Among 652 standard-risk patients, 5-year event-free survival and overall survival were 77.4% (95% CI = 73.9%–80.5%) and 90.6% (95% CI = 87.9%–92.7%), respectively. Respective rates according to subgroups were 87.4% and 93.2% for subgroup B, 76.9% and 93.4% for subgroup C, and 73.3% and 84.0% for subgroup D.
Among 851 high-risk patients, 5-year event-free survival and overall survival were 67.3% (95% CI = 64.0%–70.4%) and 76.7% (95% CI = 73.6%–79.4%), respectively.

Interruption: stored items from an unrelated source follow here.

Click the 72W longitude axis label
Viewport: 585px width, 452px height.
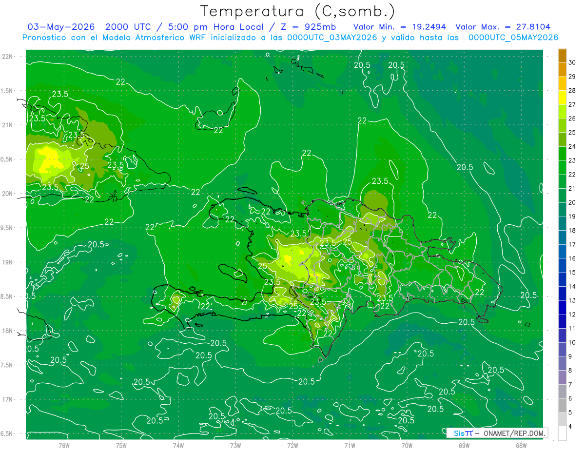(x=293, y=445)
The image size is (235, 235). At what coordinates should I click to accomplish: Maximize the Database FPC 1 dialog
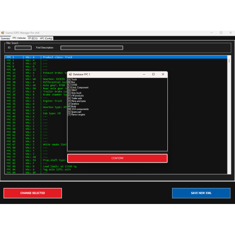[153, 74]
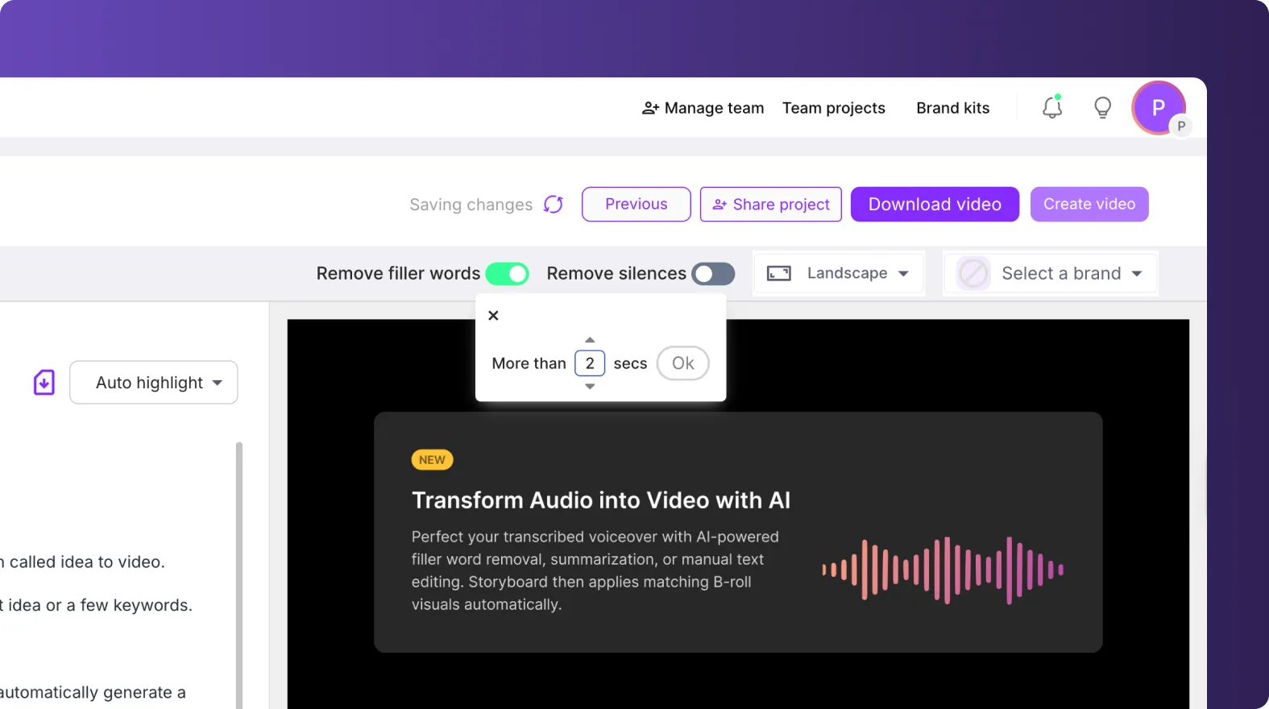Screen dimensions: 1269x709
Task: Click the saving changes sync icon
Action: 554,205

Among 150 very high–risk patients, 5-year event-free survival and overall survival were 48.8% (95% CI = 40.4%–56.7%) and 49.7% (95% CI = 40.8%–57.9%).
The investigators stated: “The analysis of the whole population included in the RMS2005 study demonstrates that 80% of children with nonmetastatic rhabdomyosarcoma can be long-term survivors. Considering this analysis and additional data, changes in comparison with previous European standards can be proposed:
- A 22-week alkylating-free regimen can be adopted for low-risk patients
- The cumulative dose of ifosfamide can be reduced in the standard-risk group
- Anthracyclines can be omitted in standard-risk subgroup D and high-risk patients without compromising the outcome
- The optimal duration of chemotherapy needs to be investigated; in the meantime, we suggest 27 weeks of standard chemotherapy, with the addition of maintenance chemotherapy for high-risk patients.”
Dr. Bisogno, of the Department of Women’s and Children’s Health, University of Padua, and Pediatric Hematology Oncology Division, University Hospital of Padua, is the corresponding author for the Journal of Clinical Oncology article.
Disclosure: The study was supported by the Fondazione Città della Speranza and Alice’s Arc. For full disclosures of the study authors, visit ascopubs.org.